Eles se conheceram em Nova York, no início dos anos 40, e não há como separar certas bus´as, como a daquela escultura morta que Marcel nos propõe com uma bandeira americana ensanguentada, em plena guerra, eco perfeito do empenho contemporâneo de Maria: uma ópera sobre Bolívar, que seria sua contribuição à política de boa vizinhança em chave erudita (em chave de massas já estava Carmem Miranda, esculpida, aliás, por Maria Martins). Como se observa, nada muito diferente da situação atual, que continua avaliando a arte brasileira a partir de um desejo de reconhecimento... A parte pessoal não estava na mira. E é mesmo difícil de reconstruir, dado que as cartas de Marcel a Maria estão hoje no Museu da Filadélfia, ao passo que as dela a Marcel foram, provavelmente, destruídas. A "petite histoire" está anagramaticamente filigranada nas experiências de ambos. E o livro solicita, então, um leitor cúmplice, não só que se entregue ao devaneio do crítico, mas que use "Maria com Marcel" para renovar a prática artística, o que boa parte da crítica, aliás, como Burucua, Laddaga, Aguilar, Link, destacou em sua primeira edição.

---*---

• **O que fazer**
1. Liste os críticos mencionados pelo nome no texto sobre Maria e Marcel.
2. Por favor, prolongue o texto sobre Maria e Marcel a partir da última frase.
Os dados não têm nenhuma relação com o texto sobre Maria e Marcel.

• **Dados fornecidos**
---*---

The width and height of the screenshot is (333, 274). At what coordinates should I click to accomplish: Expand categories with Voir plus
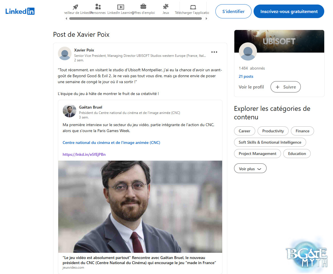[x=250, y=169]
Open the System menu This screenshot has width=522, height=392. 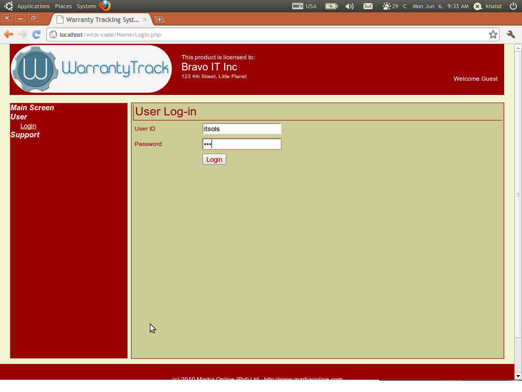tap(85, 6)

---*---

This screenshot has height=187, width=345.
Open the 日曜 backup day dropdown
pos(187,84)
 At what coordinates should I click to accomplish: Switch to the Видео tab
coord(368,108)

---*---

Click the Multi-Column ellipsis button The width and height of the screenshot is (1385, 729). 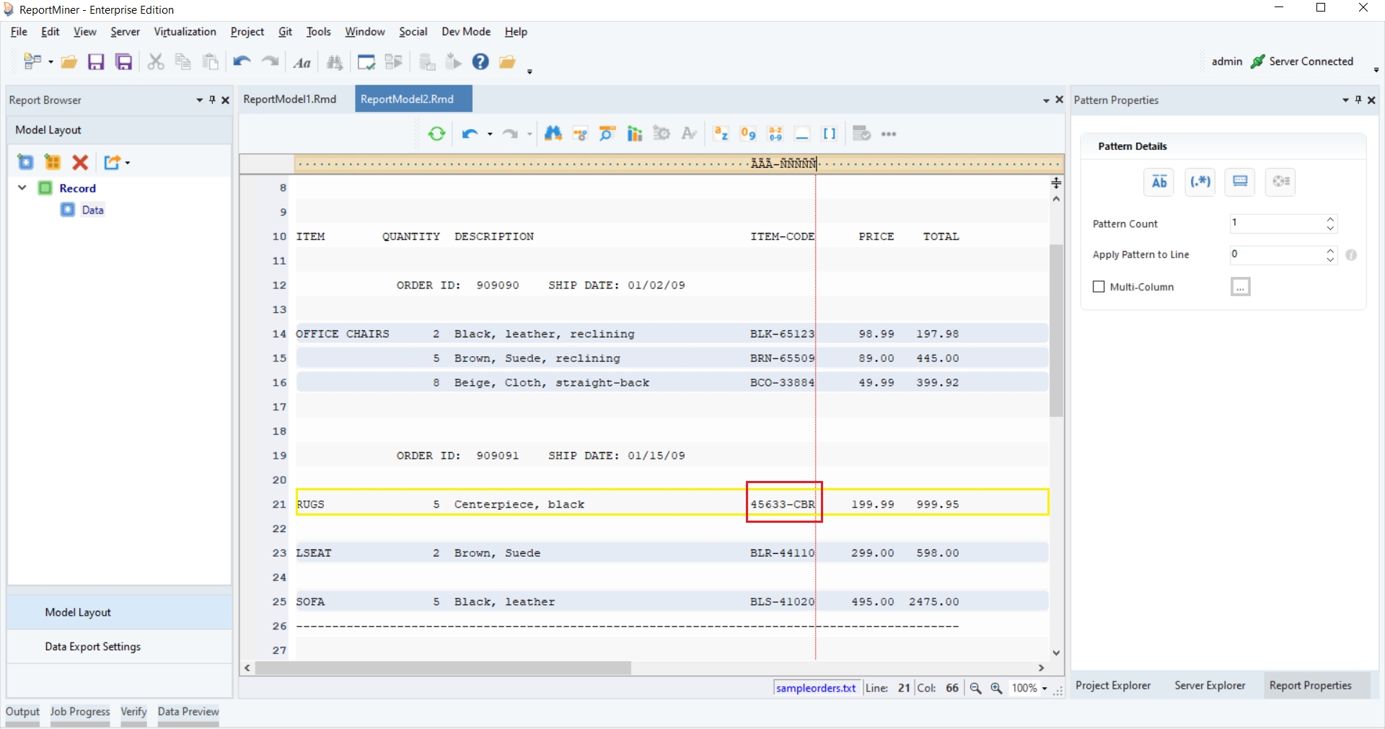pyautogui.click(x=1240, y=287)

---*---

• **Resultados das tarefas**
1. Burucua, Laddaga, Aguilar, Link

2.
Fique por dentro
Maria Martins

Nasceu em 1900, na pequena cidade mineira de Campanha, e morreu no Rio de Janeiro em 1973. A artista estudou pintura em Paris, mas encontrou sua verdadeira vocação na escultura. Ainda na França começou a trabalhar com a madeira e, no Japão, aprendeu a modelar "terracota". Somente a partir de 1939 passou a utilizar o bronze, material que, daí em diante, se tornou o principal suporte de sua obra. No Brasil, sua participação maior ocorreu na Bienal de São Paulo, de qual participou desde o primeiro evento, em 1951. Com a Bienal de 1955 ganhou reconhecimento, ao ser premiada com o título de melhor escultora nacional. Mas sua carreira teve maior dinamismo no exterior. Em território nacional, a obra de Maria é pouco lembrada. A artista ficou estigmatizada pelo relacionamento amoroso que teve com Marcel Duchamp. Nos últimos anos, devido aos esforços de pesquisadores como Antelo, sua obra vem ganhando outra dimensão.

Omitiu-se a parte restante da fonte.